### Directions for this task
Using the records below, copy every line that holds the string "agent".

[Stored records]
- - - - - - -
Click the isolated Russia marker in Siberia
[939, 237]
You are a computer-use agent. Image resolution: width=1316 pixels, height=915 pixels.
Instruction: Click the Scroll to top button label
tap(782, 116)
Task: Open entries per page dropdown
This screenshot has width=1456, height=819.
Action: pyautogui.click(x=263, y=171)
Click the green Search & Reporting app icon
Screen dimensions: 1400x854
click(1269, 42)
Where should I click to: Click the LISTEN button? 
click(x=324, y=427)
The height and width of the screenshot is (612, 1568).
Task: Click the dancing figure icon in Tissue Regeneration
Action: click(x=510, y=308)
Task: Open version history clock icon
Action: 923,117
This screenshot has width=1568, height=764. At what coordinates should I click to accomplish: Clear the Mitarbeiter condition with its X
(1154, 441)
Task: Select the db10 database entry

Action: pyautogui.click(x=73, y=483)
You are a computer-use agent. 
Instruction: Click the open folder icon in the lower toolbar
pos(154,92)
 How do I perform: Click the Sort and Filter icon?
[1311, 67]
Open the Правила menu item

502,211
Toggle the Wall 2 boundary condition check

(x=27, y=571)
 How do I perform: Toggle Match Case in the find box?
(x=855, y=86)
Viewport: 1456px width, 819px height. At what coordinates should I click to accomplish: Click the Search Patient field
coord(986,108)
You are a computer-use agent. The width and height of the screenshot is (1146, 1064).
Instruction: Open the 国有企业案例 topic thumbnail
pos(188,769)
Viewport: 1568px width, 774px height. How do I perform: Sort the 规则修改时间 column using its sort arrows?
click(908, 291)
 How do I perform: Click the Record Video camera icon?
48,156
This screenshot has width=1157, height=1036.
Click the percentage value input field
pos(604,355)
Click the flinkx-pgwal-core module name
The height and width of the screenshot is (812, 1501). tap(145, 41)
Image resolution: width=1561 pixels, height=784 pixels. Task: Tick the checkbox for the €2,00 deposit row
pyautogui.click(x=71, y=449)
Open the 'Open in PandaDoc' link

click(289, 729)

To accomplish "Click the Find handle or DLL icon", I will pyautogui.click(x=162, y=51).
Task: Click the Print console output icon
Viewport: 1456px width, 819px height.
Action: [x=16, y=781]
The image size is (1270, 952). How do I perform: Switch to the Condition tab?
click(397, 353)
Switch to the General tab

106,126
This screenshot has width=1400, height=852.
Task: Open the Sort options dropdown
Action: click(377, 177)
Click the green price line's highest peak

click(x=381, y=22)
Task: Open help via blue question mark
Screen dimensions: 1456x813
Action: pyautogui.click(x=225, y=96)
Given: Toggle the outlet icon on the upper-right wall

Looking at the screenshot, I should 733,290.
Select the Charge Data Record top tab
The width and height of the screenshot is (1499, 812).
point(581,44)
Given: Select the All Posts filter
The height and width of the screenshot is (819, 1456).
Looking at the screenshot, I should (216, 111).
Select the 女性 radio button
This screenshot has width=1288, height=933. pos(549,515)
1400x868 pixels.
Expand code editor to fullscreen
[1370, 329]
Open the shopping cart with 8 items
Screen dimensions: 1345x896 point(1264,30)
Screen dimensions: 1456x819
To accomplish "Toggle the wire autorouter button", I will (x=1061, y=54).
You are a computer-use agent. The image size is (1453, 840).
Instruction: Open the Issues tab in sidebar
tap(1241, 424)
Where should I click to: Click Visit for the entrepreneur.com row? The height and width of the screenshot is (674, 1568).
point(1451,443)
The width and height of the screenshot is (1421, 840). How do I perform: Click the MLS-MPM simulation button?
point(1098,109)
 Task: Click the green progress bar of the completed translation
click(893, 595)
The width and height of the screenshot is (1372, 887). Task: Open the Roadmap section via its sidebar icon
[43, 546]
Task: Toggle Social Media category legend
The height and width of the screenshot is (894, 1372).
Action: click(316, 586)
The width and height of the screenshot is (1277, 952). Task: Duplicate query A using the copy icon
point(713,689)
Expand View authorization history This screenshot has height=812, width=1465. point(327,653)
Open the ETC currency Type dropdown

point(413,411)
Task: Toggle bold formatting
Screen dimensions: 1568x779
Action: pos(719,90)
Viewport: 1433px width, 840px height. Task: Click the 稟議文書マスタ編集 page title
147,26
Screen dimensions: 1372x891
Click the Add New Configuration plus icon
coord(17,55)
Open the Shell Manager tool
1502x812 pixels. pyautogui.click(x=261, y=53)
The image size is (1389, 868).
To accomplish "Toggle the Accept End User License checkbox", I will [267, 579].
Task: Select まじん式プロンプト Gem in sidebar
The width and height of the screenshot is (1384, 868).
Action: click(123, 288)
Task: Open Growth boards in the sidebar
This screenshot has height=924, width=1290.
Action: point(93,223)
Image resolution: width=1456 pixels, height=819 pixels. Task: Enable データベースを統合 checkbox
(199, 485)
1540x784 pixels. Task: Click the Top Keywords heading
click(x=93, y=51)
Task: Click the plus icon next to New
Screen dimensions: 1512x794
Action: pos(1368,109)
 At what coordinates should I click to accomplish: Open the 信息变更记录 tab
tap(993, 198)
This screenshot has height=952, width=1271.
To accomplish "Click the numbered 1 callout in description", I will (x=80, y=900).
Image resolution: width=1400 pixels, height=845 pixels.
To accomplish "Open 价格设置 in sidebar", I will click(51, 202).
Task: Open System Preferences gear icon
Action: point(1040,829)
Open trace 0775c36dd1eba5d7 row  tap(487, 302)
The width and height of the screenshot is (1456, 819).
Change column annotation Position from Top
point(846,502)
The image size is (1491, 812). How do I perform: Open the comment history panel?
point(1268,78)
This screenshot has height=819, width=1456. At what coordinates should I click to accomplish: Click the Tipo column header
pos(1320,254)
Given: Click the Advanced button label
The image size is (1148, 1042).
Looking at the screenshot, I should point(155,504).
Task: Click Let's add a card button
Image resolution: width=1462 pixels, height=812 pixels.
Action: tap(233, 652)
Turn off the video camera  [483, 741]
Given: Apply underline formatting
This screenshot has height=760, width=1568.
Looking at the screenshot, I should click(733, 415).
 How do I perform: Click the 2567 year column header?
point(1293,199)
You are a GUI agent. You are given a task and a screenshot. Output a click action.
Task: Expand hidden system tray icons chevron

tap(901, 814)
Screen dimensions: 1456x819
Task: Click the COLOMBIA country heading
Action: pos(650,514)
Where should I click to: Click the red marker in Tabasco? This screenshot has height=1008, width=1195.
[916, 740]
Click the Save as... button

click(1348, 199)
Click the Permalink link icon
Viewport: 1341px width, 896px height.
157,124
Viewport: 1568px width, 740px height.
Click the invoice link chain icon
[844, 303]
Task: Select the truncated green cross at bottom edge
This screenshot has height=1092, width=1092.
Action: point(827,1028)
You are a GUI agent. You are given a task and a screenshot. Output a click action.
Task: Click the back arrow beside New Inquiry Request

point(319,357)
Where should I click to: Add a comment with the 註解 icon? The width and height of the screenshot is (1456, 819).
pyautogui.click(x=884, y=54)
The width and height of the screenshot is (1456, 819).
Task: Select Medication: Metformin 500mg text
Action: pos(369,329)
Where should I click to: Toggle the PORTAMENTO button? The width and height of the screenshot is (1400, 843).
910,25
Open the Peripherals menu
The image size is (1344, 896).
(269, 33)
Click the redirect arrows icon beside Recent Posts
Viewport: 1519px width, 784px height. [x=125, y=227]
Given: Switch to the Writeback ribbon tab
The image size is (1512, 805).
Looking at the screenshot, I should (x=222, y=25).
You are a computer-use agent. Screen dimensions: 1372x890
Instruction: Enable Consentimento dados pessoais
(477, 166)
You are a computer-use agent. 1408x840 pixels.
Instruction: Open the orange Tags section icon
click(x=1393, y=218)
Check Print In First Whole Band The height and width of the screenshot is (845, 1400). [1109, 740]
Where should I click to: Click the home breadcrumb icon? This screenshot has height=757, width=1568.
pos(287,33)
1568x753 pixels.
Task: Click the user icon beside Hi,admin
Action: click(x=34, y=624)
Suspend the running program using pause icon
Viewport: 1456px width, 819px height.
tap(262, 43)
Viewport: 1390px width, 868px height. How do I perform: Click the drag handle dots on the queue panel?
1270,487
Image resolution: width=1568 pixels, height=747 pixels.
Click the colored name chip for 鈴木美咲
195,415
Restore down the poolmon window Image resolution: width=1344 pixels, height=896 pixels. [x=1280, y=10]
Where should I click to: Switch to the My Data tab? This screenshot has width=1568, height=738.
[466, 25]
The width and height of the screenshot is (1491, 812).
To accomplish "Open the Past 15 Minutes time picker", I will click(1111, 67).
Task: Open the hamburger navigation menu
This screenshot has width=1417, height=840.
- - - - - - -
### Response box
You are a computer-use agent. Image resolution: width=1316 pixels, height=915 pixels.
You are a computer-use agent. 
You are a computer-use agent. The width and height of the screenshot is (1146, 1064).
You are a computer-use agent. The image size is (1453, 840).
You are a GUI agent. You are given a task and a screenshot. Output a click action.
You are a GUI agent. You are given a task and a screenshot. Output a click action.
You are a computer-use agent. Screen dimensions: 1372x890
You are a computer-use agent. 1408x840 pixels.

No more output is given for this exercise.